Regulation of post-Golgi LH3 trafficking is essential for collagen homeostasis
20 July 2016
Banushi B, Forneris F, Straatman-Iwanowska A, Strange A, Lyne A M, Rogerson C, Burden J J, Heywood W E, Hanley J, Doykov I, Straatman K R, Smith H, Bem D, Kriston-Vizi J, Ariceta G, Risteli M, Wang C, Ardill RE, Zaniew M, Latka-Grot J, Waddington S N, Howe S J, Ferraro F, Gjinovci A, Lawrence S, Marsh M, Girolami M, Bozec L, Mills K, Gissen P.

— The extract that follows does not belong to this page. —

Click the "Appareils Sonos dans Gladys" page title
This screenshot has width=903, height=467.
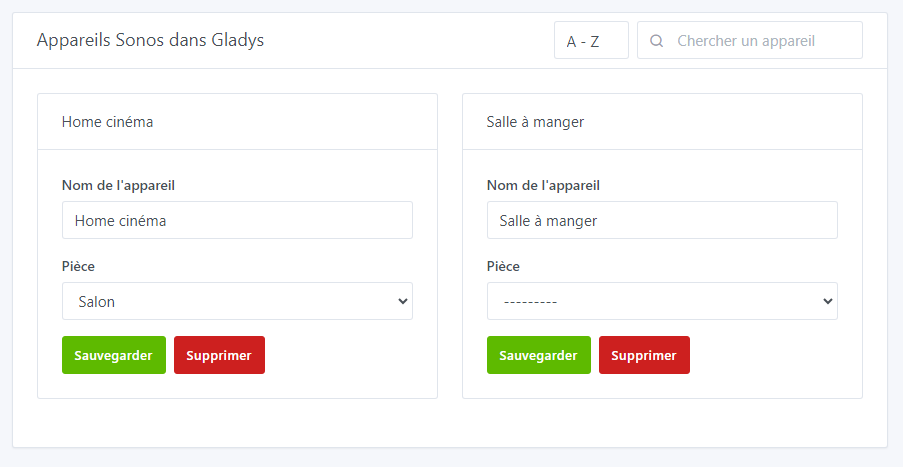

Post-translational modifications are necessary for collagen precursor molecules (procollagens) to acquire final shape and function. However, the mechanism and contribution of collagen modifications that occur outside the endoplasmic reticulum and Golgi are not understood. We discovered that VIPAR, with its partner proteins, regulate sorting of lysyl hydroxylase 3 (LH3, also known as PLOD3) into newly identified post-Golgi collagen IV carriers and that VIPAR-dependent sorting is essential for modification of lysines in multiple collagen types. Identification of structural and functional collagen abnormalities in cells and tissues from patients and murine models of the autosomal recessive multisystem disorder Arthrogryposis, Renal dysfunction and Cholestasis syndrome caused by VIPAR and VPS33B deficiencies confirmed our findings. Thus, regulation of post-Golgi LH3 trafficking is essential for collagen homeostasis and for the development and function of multiple organs and tissues.
We have demonstrated that LH3 targeting from the TGN to the newly described collagen IV-containing organelles is regulated by VIPAR and its interacting proteins. Furthermore, a reduction in LH3-specific modifications was detected in ARC patients’ urine, and structural defects in collagen I were found in tail tendons from VPS33B- and VIPAR-deficient mice. The collagen abnormalities identified in skin fibroblasts and tendons consistent with the characteristic ARC features of ichthyosis, arthrogryposis, osteopaenia and bone fractures suggest an important role for VPS33B- and VIPAR-dependent LH3 trafficking in connective tissue.
We therefore present evidence that regulation of LH3-collagen modification by this novel VIPAR-dependent trafficking pathway is crucial for cell differentiation and tissue morphogenesis.
Further work is required to demonstrate why collagen IV carriers are the preferred location for the LH3-dependent collagen IV modification and whether they have a role in homeostasis of other basement membrane components.